À l’instar du Conseil national en septembre dernier, le Conseil des États a rejeté ce lundi l’initiative extrême de l’UDC pour le chaos. Cette initiative conduirait à la résiliation des accords bilatéraux avec l’UE et donc au repli de la Suisse sur elle-même. Cela mettra en danger des emplois dans tous les secteurs de l’économie. Des licenciements massifs et une perte considérable de prospérité nous menacent. Les 1,5 million de citoyen-nes de l’UE qui vivent ici devront s’attendre à tout moment à voir leurs enfants et leurs conjoint-es expulsé-es du pays.
Si la Suisse continue de croître à seulement 4 % et atteint le seuil des 9,5 millions d’habitants, l’initiative exigera de facto la fin de la libre circulation des personnes.

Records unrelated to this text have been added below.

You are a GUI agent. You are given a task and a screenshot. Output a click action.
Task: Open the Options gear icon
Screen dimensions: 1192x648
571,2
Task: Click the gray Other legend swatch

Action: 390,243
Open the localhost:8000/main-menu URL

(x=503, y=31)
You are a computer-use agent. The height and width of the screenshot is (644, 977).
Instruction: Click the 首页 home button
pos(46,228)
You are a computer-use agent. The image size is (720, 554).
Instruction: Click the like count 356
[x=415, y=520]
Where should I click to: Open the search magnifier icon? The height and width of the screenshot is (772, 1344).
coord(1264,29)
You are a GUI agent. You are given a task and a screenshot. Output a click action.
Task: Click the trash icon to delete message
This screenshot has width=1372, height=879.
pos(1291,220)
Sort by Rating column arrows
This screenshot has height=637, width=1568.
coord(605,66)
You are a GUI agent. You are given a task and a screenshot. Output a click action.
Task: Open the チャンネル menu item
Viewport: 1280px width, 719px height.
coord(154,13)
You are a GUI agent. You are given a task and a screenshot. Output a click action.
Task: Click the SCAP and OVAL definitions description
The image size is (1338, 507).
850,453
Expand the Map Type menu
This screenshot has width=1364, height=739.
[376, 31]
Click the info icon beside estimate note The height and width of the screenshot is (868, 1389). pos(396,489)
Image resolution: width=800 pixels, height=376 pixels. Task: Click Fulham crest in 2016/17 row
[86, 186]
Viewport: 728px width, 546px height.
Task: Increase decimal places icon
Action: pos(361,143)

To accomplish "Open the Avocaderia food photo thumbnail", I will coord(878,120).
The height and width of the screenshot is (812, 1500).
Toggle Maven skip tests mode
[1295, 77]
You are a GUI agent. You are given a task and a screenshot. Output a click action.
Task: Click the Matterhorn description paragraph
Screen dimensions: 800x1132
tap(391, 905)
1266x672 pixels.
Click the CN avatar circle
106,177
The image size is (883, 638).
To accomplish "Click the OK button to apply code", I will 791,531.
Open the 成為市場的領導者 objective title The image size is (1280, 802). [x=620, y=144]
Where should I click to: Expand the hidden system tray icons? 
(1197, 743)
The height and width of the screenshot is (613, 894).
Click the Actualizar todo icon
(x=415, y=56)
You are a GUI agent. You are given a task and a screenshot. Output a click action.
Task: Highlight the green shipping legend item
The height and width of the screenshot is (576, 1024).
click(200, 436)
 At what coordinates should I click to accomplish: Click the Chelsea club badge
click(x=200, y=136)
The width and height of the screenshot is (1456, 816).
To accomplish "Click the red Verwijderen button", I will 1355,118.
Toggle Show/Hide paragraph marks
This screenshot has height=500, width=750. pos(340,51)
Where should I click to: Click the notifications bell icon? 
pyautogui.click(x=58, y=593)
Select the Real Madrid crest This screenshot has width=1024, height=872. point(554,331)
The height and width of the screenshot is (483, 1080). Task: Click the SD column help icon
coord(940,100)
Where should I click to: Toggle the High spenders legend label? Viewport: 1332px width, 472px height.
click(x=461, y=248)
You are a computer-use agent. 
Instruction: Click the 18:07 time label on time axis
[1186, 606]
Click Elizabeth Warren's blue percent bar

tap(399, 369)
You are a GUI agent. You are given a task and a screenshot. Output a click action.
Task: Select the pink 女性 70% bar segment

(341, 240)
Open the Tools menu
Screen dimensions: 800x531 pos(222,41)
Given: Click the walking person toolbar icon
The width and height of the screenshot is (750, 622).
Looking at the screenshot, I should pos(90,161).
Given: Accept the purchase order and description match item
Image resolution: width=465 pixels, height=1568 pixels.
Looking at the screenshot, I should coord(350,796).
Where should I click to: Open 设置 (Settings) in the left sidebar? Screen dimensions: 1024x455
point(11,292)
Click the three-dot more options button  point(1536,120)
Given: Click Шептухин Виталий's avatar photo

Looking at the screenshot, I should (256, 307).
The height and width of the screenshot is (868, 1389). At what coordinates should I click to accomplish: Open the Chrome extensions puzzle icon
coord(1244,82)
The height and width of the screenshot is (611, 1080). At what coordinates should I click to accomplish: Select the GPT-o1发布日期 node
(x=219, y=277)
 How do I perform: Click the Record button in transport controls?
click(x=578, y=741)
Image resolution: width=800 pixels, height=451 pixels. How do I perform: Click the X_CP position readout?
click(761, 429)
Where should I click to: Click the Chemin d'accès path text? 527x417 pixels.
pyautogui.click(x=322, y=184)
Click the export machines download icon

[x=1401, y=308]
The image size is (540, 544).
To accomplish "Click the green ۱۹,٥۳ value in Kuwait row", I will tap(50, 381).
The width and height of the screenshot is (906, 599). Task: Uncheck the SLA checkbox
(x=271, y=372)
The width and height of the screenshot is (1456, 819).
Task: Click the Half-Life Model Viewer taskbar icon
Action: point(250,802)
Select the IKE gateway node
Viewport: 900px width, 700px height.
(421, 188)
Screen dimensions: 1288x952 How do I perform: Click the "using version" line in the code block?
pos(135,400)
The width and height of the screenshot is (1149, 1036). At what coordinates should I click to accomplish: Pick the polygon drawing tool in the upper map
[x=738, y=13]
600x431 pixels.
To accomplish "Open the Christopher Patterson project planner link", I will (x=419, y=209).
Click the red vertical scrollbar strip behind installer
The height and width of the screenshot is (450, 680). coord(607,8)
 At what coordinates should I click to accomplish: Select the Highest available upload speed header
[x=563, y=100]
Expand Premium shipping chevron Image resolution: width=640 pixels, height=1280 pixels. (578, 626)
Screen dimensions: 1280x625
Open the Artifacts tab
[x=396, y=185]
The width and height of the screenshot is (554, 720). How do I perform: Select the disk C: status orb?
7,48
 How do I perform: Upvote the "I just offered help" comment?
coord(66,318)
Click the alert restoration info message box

À cause de la clause « guillotine », d’autres accords dans les domaines des transports, de l’agriculture ou de la recherche seraient également en danger. « L’initiative pour le chaos mettrait en danger des emplois dans tous les secteurs de l’économie. Des licenciements massifs seraient à attendre », déclare le conseiller aux États et vice-président du PS Suisse Baptiste Hurni. Le texte compliquerait en outre l’accès au marché unique européen pour les entreprises exportatrices.
L’initiative pour le chaos de l’UDC vise à expulser les enfants et les conjoint-es de 1,5 million de citoyen-nes de l’UE qui œuvrent aujourd’hui pour notre prospérité commune. Ces personnes méritent le respect et non l’hostilité. « 1,5 million de personnes qui vivent et travaillent en Suisse auront désormais une épée de Damoclès au-dessus de leur tête. À tout moment, elles devront s’attendre à la fin de la libre circulation des personnes, à l’introduction de contingents ou à l’expulsion de leur conjoint-e et de leurs enfants », poursuit Baptiste Hurni.
En outre, l’initiative de l’UDC pour le chaos aggravera encore considérablement la situation dans le secteur des soins, déjà sous pression, en privant les patient-es des hôpitaux et des maisons de retraite de personnel soignant.